= 作業課題 A =
雑誌「選択」についての文章の内容と、次の(i)〜(iii)が合っているかをそれぞれ「はい」か「いいえ」で答えてください。判断の根拠になる箇所は、文章からそのまま引用してください。
(i) 「選択」は本屋で販売されている。
(ii) 「選択」はこれまでに通算500号が発行されている。
(iii) 本書が取り上げるトピックスは30ある。
= 作業課題 B =
雑誌「選択」についての文章によると、「選択」のキャッチフレーズは何ですか。
= 作業課題 C =
雑誌「選択」についての文章を、最後に示された部分に続けて書き進めてください。

= 課題文 =
↓
TVで語られることのない聖域に斬り込む
「選択」という雑誌の「日本のサンクチュアリ」という連載が本書のネタ元です。
「選択」は通算500号も発行されている老舗月刊誌ですが、
ここまで続いている理由は本書によると以下の通りです。
五〇〇号まで積み重ねられた主な理由は二つあります。
①たくさん売ろうとしないこと
②広告に依存しないこと
「選択」は本屋で売っていない、妙な雑誌です。
キャッチフレーズは「三万人のための情報誌」。
(p6)
「選択」が独自路線を貫く硬派な雑誌であることがわかりますね。
本書では、25のトピックスを取り上げて、鋭く切り込んでいきます。
ホットなトピックスとしては、「自民党東京都連」「スポーツマフィア 電通」
といったものが挙げられ、「理化学研究所」「国立がん研究センター」
↑
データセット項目
↓
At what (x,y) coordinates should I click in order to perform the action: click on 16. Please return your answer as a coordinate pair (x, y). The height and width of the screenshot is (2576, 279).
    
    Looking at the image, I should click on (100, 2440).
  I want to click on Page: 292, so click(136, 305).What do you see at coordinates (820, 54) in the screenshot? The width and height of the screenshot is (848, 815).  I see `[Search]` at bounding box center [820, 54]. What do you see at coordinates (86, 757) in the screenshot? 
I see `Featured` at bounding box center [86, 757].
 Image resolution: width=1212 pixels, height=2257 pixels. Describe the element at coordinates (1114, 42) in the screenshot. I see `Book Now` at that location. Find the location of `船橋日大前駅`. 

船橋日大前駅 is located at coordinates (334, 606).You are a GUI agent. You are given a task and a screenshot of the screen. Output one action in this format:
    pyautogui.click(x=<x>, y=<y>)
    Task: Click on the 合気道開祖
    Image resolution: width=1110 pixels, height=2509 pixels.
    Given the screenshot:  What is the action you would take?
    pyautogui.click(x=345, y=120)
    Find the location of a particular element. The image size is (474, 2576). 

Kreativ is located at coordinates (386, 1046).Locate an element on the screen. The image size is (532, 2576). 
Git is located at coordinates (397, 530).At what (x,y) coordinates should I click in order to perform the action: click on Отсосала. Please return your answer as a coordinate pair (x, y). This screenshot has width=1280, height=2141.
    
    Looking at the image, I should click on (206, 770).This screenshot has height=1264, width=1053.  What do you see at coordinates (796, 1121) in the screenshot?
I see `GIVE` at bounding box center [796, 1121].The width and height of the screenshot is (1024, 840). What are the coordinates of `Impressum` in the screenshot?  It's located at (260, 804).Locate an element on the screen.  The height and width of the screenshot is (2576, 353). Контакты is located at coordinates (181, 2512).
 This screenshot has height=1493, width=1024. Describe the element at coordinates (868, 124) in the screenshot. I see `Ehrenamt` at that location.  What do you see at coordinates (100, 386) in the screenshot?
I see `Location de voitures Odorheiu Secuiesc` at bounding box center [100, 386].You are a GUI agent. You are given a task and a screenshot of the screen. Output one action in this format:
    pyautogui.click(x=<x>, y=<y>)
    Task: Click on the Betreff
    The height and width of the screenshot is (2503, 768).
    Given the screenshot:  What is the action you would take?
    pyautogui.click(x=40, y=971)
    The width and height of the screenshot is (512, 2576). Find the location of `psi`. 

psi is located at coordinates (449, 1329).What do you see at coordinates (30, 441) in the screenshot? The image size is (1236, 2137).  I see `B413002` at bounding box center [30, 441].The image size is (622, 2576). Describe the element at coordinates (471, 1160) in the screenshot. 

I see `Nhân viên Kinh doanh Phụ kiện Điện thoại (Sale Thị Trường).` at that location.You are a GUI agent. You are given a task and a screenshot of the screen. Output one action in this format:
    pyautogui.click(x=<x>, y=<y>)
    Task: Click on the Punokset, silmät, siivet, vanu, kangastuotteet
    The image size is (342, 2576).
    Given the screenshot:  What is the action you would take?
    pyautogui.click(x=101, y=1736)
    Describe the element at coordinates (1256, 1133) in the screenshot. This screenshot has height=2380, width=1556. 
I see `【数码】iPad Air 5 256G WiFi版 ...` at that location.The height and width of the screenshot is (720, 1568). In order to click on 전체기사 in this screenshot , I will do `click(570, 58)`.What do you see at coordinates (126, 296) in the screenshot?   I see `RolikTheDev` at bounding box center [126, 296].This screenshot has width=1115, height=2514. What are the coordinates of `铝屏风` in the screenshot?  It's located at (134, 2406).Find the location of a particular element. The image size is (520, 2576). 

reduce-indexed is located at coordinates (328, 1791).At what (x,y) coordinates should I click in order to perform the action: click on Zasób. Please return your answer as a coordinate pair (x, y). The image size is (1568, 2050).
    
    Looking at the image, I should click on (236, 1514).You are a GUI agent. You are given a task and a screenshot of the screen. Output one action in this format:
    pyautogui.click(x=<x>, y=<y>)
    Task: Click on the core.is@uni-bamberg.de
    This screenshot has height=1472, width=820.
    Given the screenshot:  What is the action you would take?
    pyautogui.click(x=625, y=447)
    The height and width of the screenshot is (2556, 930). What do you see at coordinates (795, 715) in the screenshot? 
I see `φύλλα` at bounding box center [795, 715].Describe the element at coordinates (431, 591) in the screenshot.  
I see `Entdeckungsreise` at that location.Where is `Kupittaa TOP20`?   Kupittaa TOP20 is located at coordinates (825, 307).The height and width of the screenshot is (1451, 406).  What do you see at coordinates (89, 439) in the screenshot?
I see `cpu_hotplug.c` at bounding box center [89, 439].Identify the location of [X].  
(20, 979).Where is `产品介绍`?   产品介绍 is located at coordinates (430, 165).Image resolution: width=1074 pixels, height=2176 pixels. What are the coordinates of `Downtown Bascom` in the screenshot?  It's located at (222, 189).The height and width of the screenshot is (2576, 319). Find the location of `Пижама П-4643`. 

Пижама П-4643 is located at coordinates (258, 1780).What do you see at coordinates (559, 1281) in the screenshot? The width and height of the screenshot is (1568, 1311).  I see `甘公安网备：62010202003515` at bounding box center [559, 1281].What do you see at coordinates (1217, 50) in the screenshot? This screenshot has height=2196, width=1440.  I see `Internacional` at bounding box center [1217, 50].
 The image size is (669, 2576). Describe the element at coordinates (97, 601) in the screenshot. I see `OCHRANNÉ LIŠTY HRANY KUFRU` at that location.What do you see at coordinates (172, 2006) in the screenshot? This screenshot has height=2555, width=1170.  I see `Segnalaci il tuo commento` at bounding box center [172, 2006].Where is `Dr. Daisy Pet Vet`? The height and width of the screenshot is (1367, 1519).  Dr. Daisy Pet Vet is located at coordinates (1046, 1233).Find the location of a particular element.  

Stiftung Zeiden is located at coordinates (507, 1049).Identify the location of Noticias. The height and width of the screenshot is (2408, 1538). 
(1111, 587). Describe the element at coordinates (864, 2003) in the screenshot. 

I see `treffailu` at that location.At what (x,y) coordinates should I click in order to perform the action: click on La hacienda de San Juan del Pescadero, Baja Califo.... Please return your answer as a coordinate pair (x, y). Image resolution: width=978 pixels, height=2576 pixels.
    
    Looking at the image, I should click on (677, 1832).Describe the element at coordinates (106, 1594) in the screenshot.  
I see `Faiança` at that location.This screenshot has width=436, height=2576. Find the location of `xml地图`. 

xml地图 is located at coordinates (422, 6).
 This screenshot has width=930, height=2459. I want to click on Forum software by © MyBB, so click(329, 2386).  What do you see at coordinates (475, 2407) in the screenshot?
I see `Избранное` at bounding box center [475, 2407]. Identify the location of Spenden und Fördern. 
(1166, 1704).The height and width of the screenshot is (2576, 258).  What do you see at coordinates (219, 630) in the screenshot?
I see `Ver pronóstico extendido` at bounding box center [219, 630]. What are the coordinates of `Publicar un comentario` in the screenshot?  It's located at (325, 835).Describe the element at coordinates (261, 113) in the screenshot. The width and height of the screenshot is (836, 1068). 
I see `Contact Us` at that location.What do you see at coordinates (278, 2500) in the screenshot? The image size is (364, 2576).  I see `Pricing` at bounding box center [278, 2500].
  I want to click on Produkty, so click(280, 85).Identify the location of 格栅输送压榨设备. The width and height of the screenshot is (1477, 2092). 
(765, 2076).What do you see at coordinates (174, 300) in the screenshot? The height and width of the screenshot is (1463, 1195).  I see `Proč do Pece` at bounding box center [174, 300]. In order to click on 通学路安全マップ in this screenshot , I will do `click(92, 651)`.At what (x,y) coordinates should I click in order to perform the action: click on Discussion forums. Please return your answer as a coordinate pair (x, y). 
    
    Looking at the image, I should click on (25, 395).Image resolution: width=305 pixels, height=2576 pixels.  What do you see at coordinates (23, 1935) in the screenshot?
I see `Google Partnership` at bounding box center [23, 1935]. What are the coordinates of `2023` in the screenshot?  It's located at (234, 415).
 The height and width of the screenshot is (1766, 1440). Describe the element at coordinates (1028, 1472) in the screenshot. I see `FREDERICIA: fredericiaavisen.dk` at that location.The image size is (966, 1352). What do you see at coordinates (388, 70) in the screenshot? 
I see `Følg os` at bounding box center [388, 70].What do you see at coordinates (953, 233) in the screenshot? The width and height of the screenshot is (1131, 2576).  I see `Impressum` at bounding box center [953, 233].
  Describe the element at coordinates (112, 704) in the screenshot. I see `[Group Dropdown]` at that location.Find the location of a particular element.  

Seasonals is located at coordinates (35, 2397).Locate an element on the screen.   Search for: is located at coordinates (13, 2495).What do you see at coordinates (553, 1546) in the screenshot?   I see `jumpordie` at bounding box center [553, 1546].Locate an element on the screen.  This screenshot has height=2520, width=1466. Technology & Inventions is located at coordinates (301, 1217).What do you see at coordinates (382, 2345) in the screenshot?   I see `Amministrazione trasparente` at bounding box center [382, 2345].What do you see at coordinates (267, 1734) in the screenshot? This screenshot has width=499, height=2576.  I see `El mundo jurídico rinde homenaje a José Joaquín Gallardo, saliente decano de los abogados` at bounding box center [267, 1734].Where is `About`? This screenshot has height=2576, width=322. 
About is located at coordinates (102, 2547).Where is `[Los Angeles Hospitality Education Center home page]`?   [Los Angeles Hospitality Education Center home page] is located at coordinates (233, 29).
↑
= 解答 A =
(i) いいえ。「「選択」は本屋で売っていない、妙な雑誌です。」
(ii) はい。「「選択」は通算500号も発行されている老舗月刊誌ですが、」
(iii) いいえ。「本書では、25のトピックスを取り上げて、鋭く切り込んでいきます。」

= 解答 B =
「三万人のための情報誌」です。

= 解答 C =
といったトピックスでは公金の無駄使いを暴いていきます。
一つ一つのトピックスは独立しているので、
興味があるものだけ読むということもできます。
ネット上では聖域に斬り込んでいる人は多数いますが、
情報は玉石混交で真実を見極めるのは極めて困難です。
その点、本書は丁寧な取材に基づいているので安心して読めます。
本書は上述の連載をまとめた本の第3弾で、文庫化にあたり
加筆修正が加えられているので、再読する価値もありです。
しかしながら、第一弾の衝撃を超えたか?というと微妙ですかね?
とは言え、「選択」への期待は引き続き継続することは間違いありません。